The screenshot below displays the association of the user above with an
Application Pool (NamedKOTest):
The screenshot below displays the association of the Web Service with the
Application Pool:
The Implementation
As you will see, the source code is not fancy. It only demonstrates the problem
and the solution. You will find two projects: a painfully simple Web Service, and
an “amazing” Windows Forms application with a few lines. For simplicity, put the
Web Service under the IIS root (c:\inetput\wwwroot), and create a virtual
directory for it. Run the Windows Forms application and start the Wait method.
Browse for the WebService1.asmx and activate the SetEvent method. I am sorry
for making the instruction for deploying the Web Service short, it is simply not in
the article scope and these are simple steps which can be found in many pages
on the web.
Conclusions
The case study of Named Kernel Object use in Web Services has a simple
solution. The journey to find this solution, though, was not so simple. The reason
for that is the lack of documentation both on the Web and in the MSDN. This is
also the reason for writing this article in the first place. The article demonstrates
the use of IIS security configuration in a very narrow case study. I hope my
journey to solve the talk about this issue will pay off for the development
community.
Good to know
For some reason, the \Global prefix is not required in Windows 2003 Server when
using two Windows Forms applications. Nevertheless, I think that it is a good
practice to use this prefix because you can not know where your code might be
running in the future.
Tips
Links
Acknowledgment
I would like to thank my friend Mr. Arye Shapiro MD. for his help regarding
English grammar and for his technical advices.
Appendix A
If you are not familiar with the term Kernel Objects, do not worry, you have
probably worked with them without knowing its name. The following is a short
description about a Kernel Object: A Kernel Object is data structure. Microsoft
uses it a lot in Windows to encapsulate objects like: Event, Mutex, Semaphore,
Thread, Process, File Mapping, and many more. Kernel Objects are created by
calling the Win32 API. In general, a Kernel Object is specific for a process. The
handles returned from the API invocation are properties of the creating process.
An exception to that is the Named Kernel Object.
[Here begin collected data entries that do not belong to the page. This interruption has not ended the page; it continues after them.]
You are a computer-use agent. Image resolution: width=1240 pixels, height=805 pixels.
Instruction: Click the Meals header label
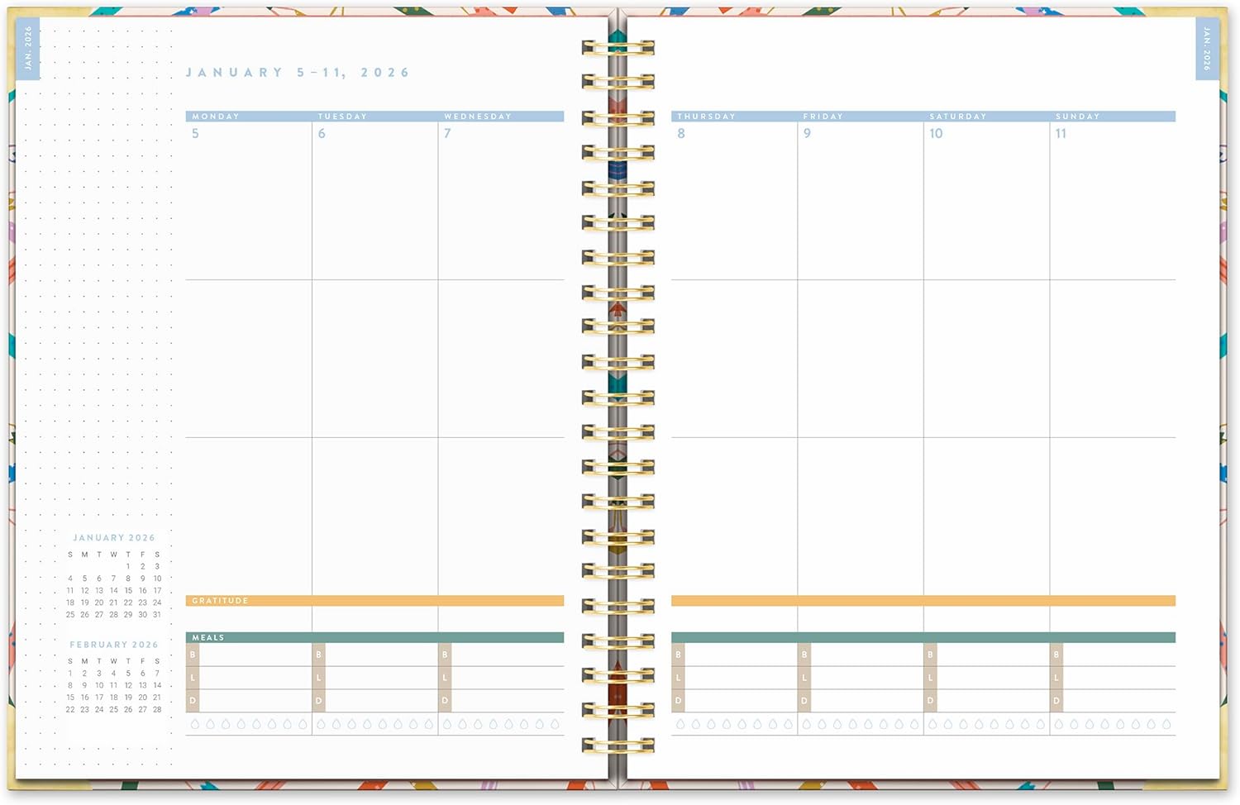[x=208, y=637]
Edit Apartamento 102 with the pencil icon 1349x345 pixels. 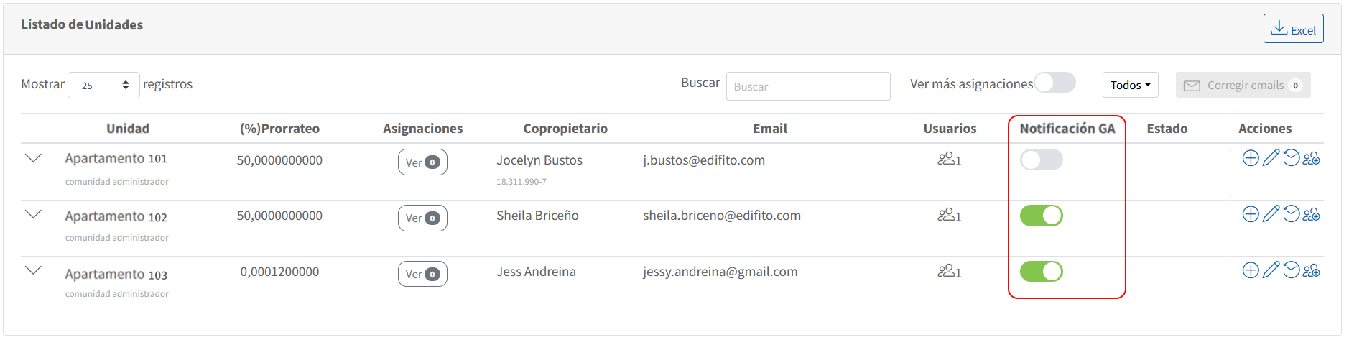coord(1271,214)
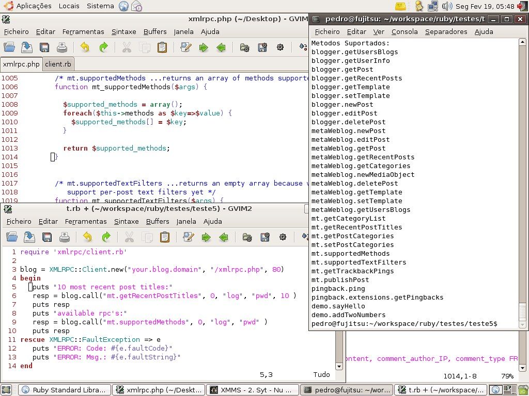Switch to the client.rb tab
The image size is (529, 396).
[58, 64]
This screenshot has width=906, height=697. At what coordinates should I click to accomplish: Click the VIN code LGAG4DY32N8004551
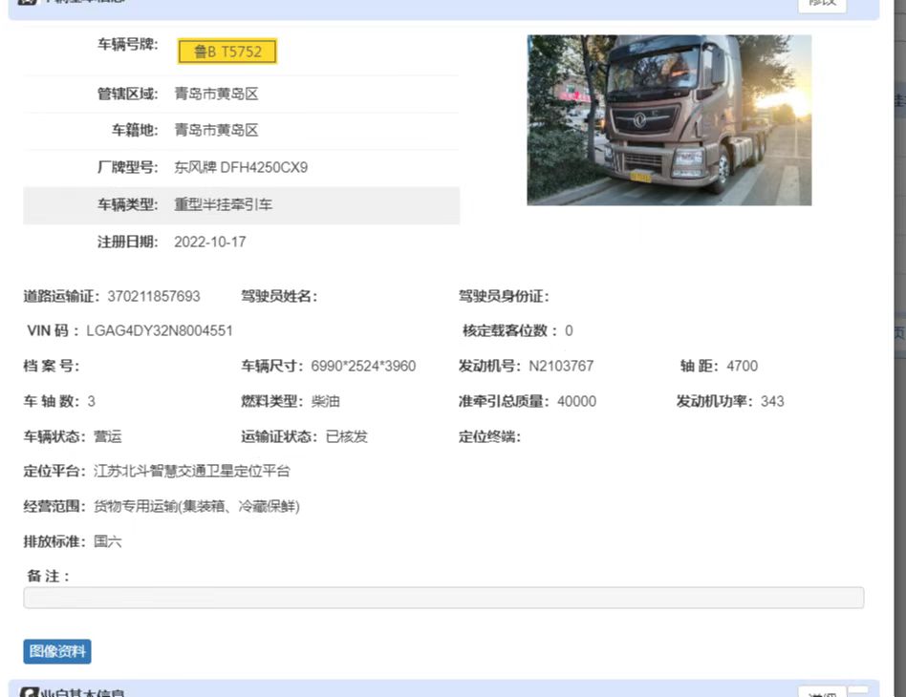160,330
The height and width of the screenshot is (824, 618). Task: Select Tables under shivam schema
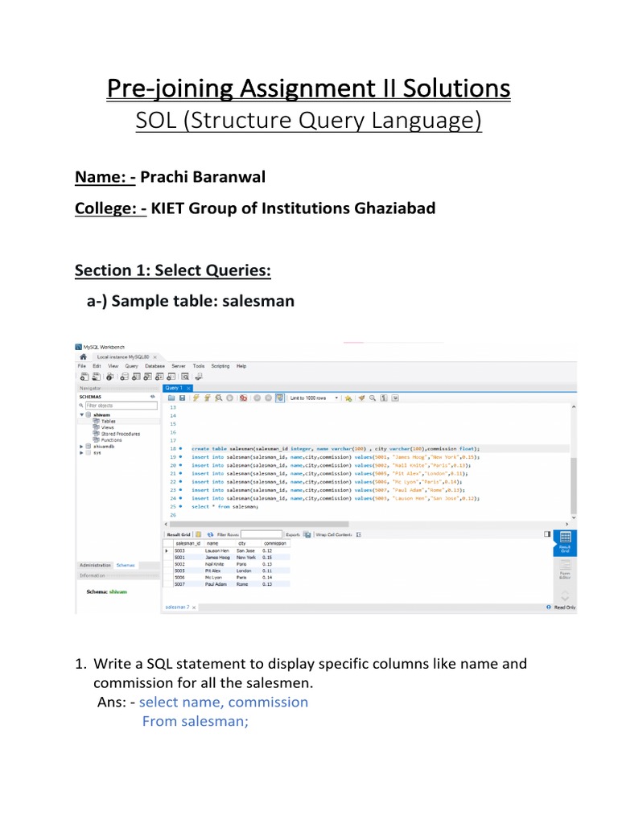click(107, 421)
A Named Kernel Object can be shared between processes. The API for Named
Kernel Object handles a string parameter for name. Opening or creating Named
Kernel Objects return a handle which is linked to a shared Kernel Object which is
handled by the OS. When a process (a process is also a Kernel Object) is
initialized, the OS allocates a kernel object handle table. The following diagram
displays the process after initialization:
The following diagram contains two processes A and B. Each process creates an
unnamed event.
As you can see, there are two event kernel objects for each process, hence there
is no sharing. Both operations return with a handle indexed with 0 simply because
both processes have just initialized.
First of all, it is an important and useful feature. Other than that, it is the simplest
way to create a single instance process (e.g. when you try to run an ICQ process
for the second time, the first instance is displayed). This is done by creating a
named Mutex in the Main method and checking the return code of the
GetLastError API. ERROR_ALREADY_EXISTS indicates that the process is already
running. Another implementation is the use of shared memory between processes
by the File Mapping objects, and for signaling events between processes.
Note: The example shows that the System returns the index 14 as the address. I
am not sure about that. The System might just as well return the 0xAEdad4
address. I am making this assumption because this subject is undocumented and
because it does not interfere with the discussion.
The following diagram contains two processes (A and B). Both create a named
event. Process A does it first as we saw in the previous diagram.
As you can see, the index returned by the API is 2. I deliberately added another
Kernel Object to index 1 (let's say Process B created a thread). I did it to stress
that the index number is not relevant to the Named Kernel Object feature.